Другие тоже что-то о нем говорили, но он не мог все как следует расслышать и понять.
— Можно мне сесть? — спросил он, воспользовавшись минутным молчанием. — Я больше не буду отбиваться.
Они посовещались и позволили ему сесть.
Чей-то старческий голос стал допрашивать его, и Нуньес попробовал рассказать о большом мире, откуда он упал к ним, о небе, о горах, о зрении и других подобных чудесах — рассказать о них этим старейшинам, сидевшим во мраке в Стране Слепых. Но что он им ни говорил, они ничему не верили и ничего не понимали. Этого он не ожидал. Они даже не понимали иных его слов. На веку четырнадцати поколений эти люди были слепы и отрезаны от зрячего мира. Все слова, относившиеся к зрению, стерлись для них или изменили смысл; стерлись предания о внешнем мире, превратившись в детскую сказку, и больше их не тревожило, что там делается, за скалистыми кручами, над их окружной стеной. Появлялись среди них слепые мудрецы, пересматривали обрывки верований и преданий, донесенных ими от зрячего прошлого, и признали это все праздными домыслами и заменили их новыми, более трезвыми толкованиями.

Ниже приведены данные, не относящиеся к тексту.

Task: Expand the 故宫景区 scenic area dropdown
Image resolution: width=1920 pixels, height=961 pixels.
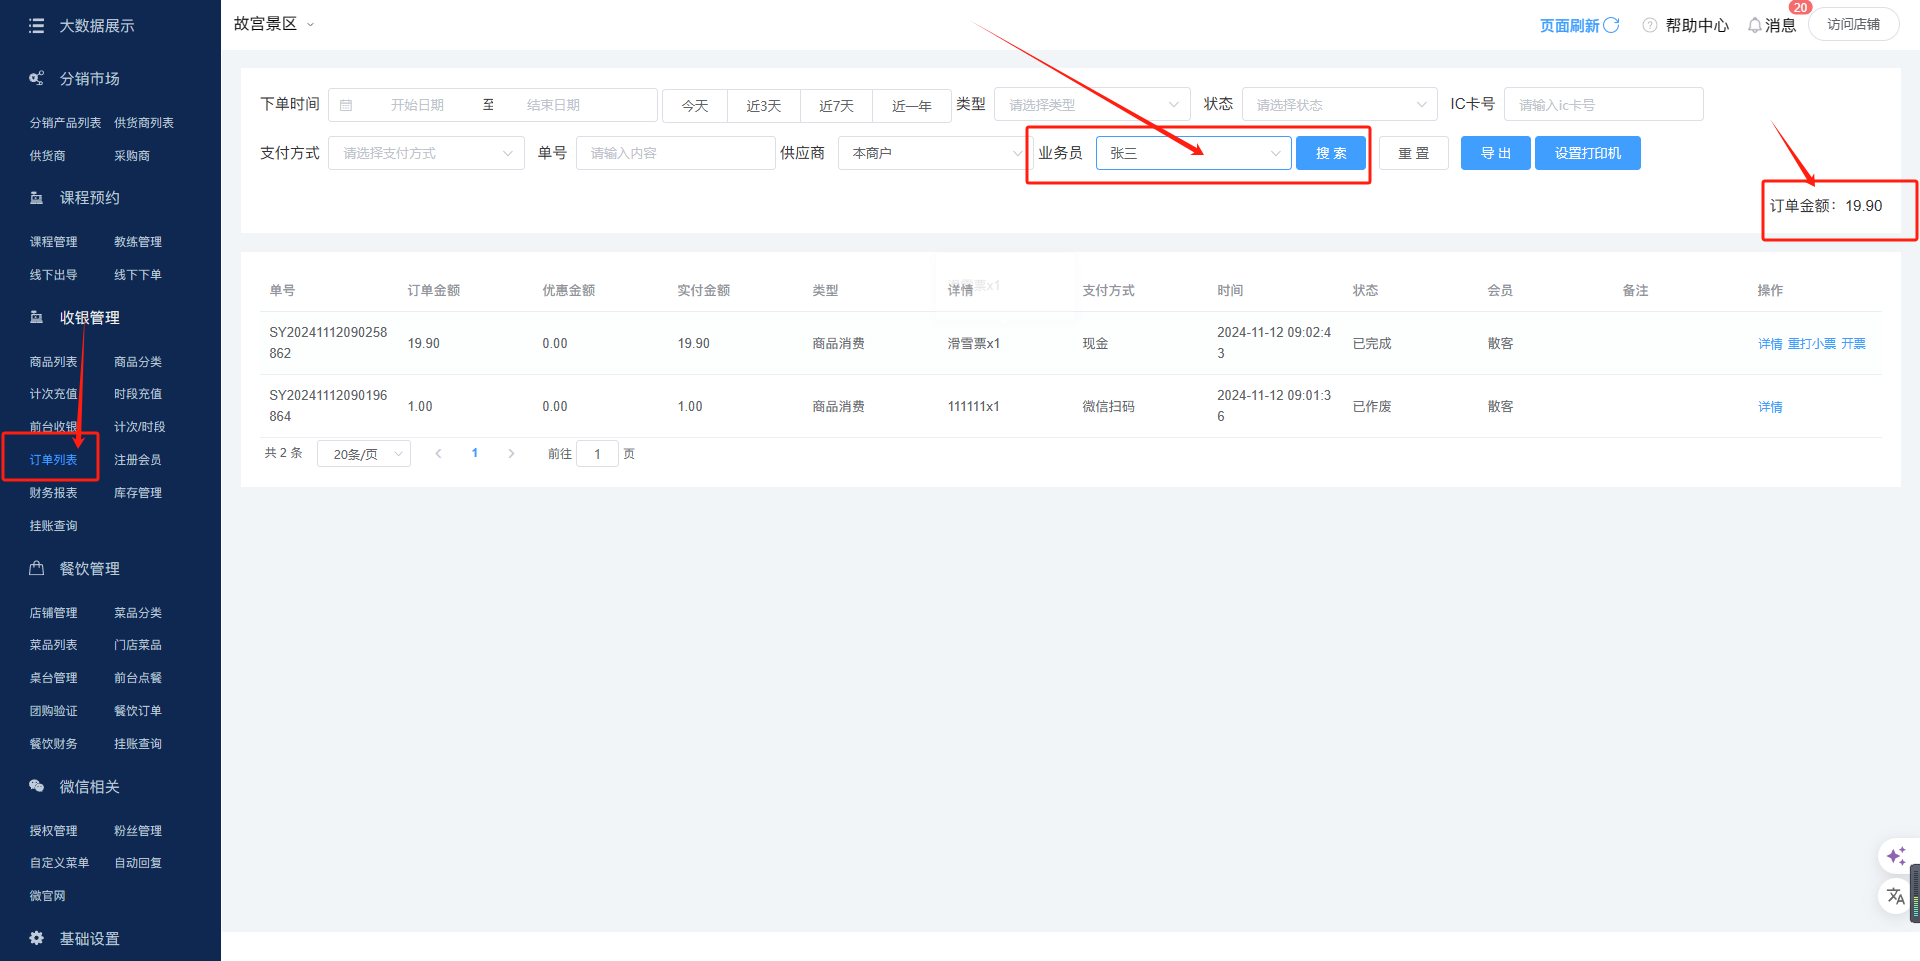Action: (x=310, y=24)
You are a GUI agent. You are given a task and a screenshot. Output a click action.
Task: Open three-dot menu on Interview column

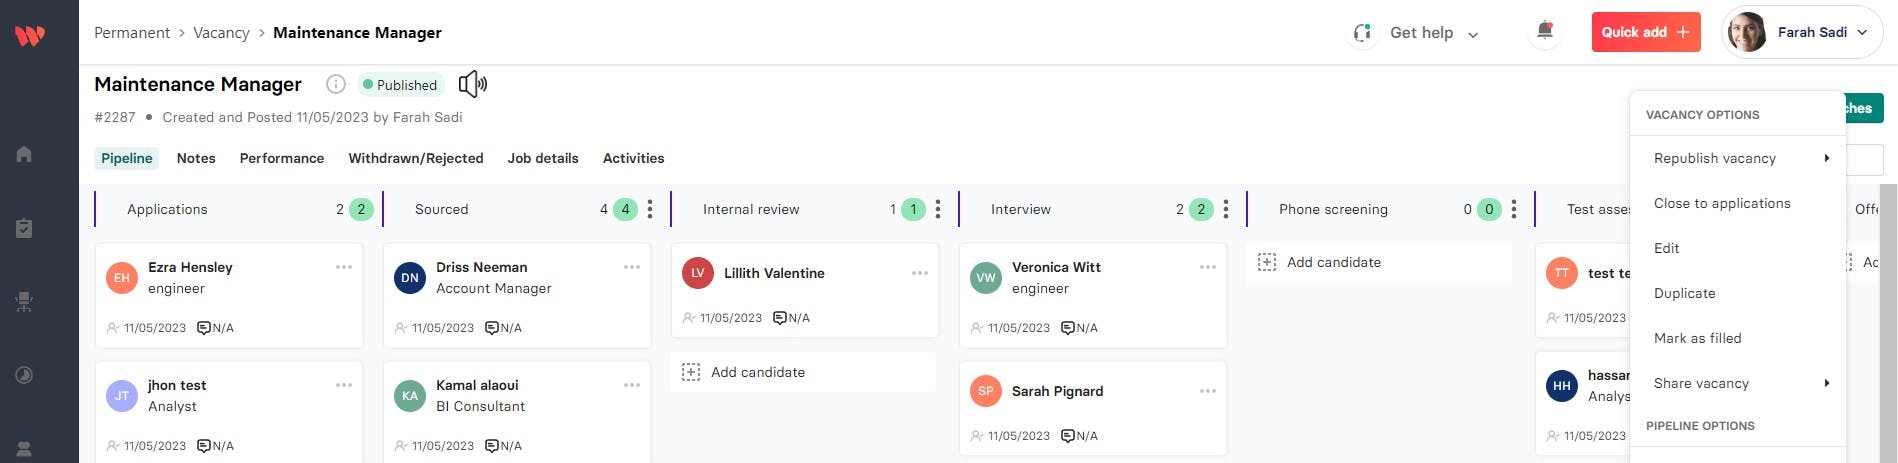pos(1226,209)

Многое в их образных представлениях отмерло вместе с глазами, и они составили себе новые представления, подсказанные все истончавшимися слухом и осязанием. Нуньес постепенно это понял; ожидание, что слепцы в изумлении склонятся перед его происхождением и дарованиями, не оправдалось; и когда его жалкая попытка объяснить им, что такое зрение, была отвергнута, сочтена за бессвязный бред вновь сотворенного человека, старающегося описать свои неясные ощущения, он сдался и, подавленный, слушал их назидания. И вот старейший среди слепых стал раскрывать ему тайны жизни, философии и веры. Он говорил, что мир (то есть их долина) был сначала пустой ямой в скалах, а потом возникли сперва неодушевленные предметы, лишенные дара осязания, и ламы, и еще другие существа, у которых очень мало разума; затем появились люди и, наконец, ангелы, которых можно слышать, когда они поют и шелестят над головами, но которых коснуться нельзя. Последнее сильно озадачило Нуньеса, пока он не сообразил, что речь идет о птицах.

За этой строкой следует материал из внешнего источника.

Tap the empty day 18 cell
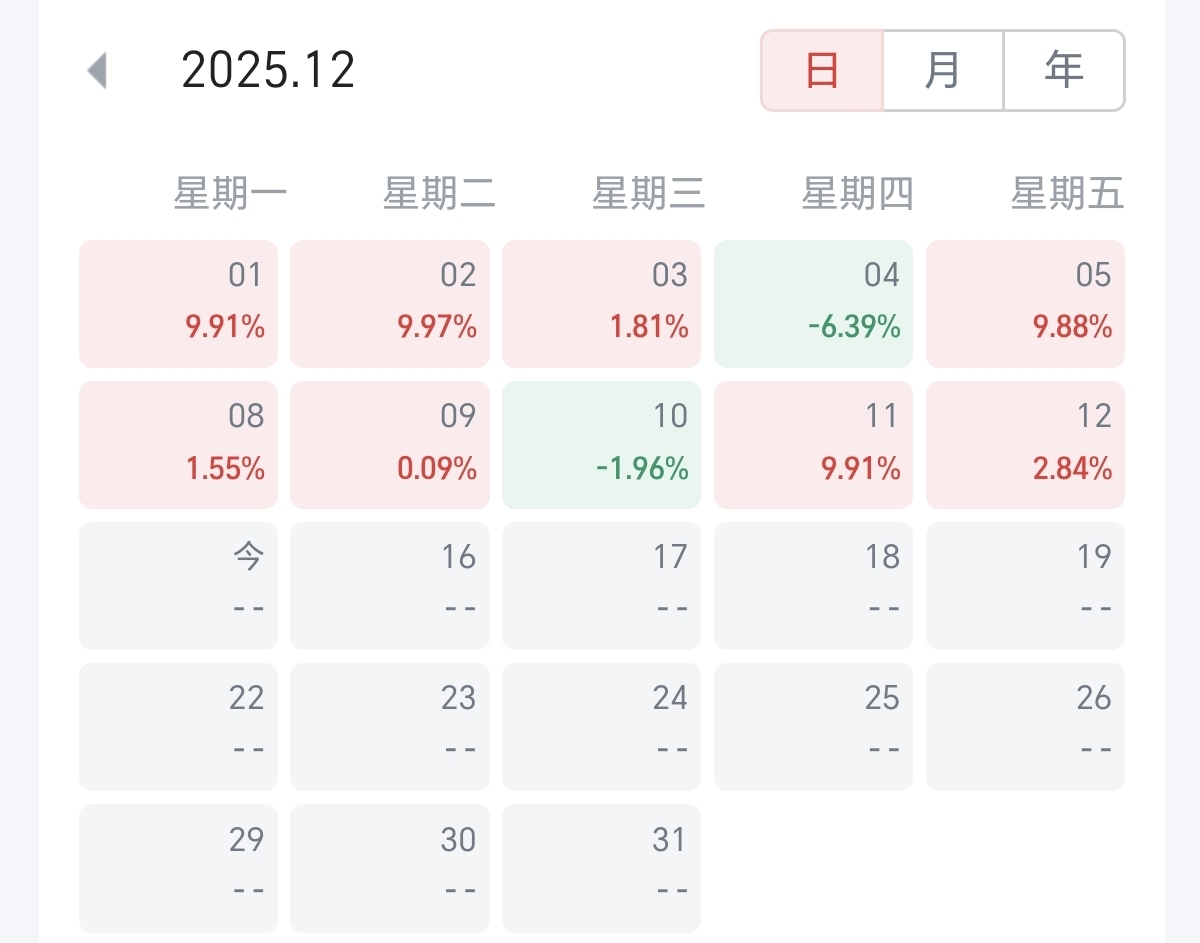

Дальше он поведал Нуньесу, как время разделилось на жаркое и холодное (у слепых это значило день и ночь), и объяснил, что в жаркое время положено спать, а работать надо, пока холодно. И что сейчас весь город слепых не спит только по случаю его, Нуньеса, появления. Он сказал, что Нуньес, несомненно, для того и создан, чтобы учиться приобретенной ими мудрости и служить ей, и что, несмотря на недоразвитость своего ума и неловкость движений, он должен мужаться и упорствовать в учении, — и эти слова все столпившиеся у входа встретили одобрительным ропотом. Потом он сказал, что ночь (слепые день называли ночью) давно наступила и всем надлежит вернуться ко сну. Он спросил, умеет ли Нуньес спать, и Нуньес ответил, что умеет, но что перед сном он должен поесть.
Ему принесли пищу — кружку молока ламы и ломоть грубого хлеба с солью — и отвели его в укромное место, где бы он мог поесть неслышно для других и потом соснуть до той поры, когда прохлада горного вечера поднимет всех для их нового дня. Но Нуньес не спал.

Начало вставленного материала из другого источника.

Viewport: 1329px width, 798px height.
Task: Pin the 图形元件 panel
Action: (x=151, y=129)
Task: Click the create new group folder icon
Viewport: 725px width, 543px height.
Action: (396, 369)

Вместо этого он сидел, где его оставили, и, вытянув усталые ноги, перебирал в памяти все неожиданности, сопровождавшие его приход в долину. Он нет-нет; а рассмеется то добродушно, то негодующе.
— «Ум еще не сложился», — повторял он. — «Не развиты чувства!» Им и в голову не приходит, что они оскорбили своего ниспосланного свыше короля и властителя. Вижу, придется мне их образумить. Только нужно подумать… Подумать!
Солнце склонилось к закату, а он все еще раздумывал.
Нуньес всегда умел почувствовать красоту, и когда он смотрел на охваченные заревом снежные склоны и ледники, замыкавшие со всех сторон долину, ему казалось, что ничего прекраснее он никогда не видел. От зрелища этой недоступной красоты он перевел взгляд на деревню и орошенные поля, утопавшие в сумраке, и вдруг им овладело волнение, и он от всего сердца стал благодарить судьбу, что она наделила его даром зрения.
— Го-го! Сюда, Богота, сюда! — услышал он голос из деревни.
Он встал ухмыляясь. Сейчас он раз навсегда покажет этим людям, что значит для человека зрение. Они его станут искать и не найдут.
— Что же ты не идешь, Богота! — сказал голос.
Он беззвучно засмеялся и, крадучись, сделал два шага вбок от дорожки.
— Не топчи траву, Богота: этого делать нельзя.
Нуньес сам еле слышал шорох своих шагов. Он остановился в изумлении.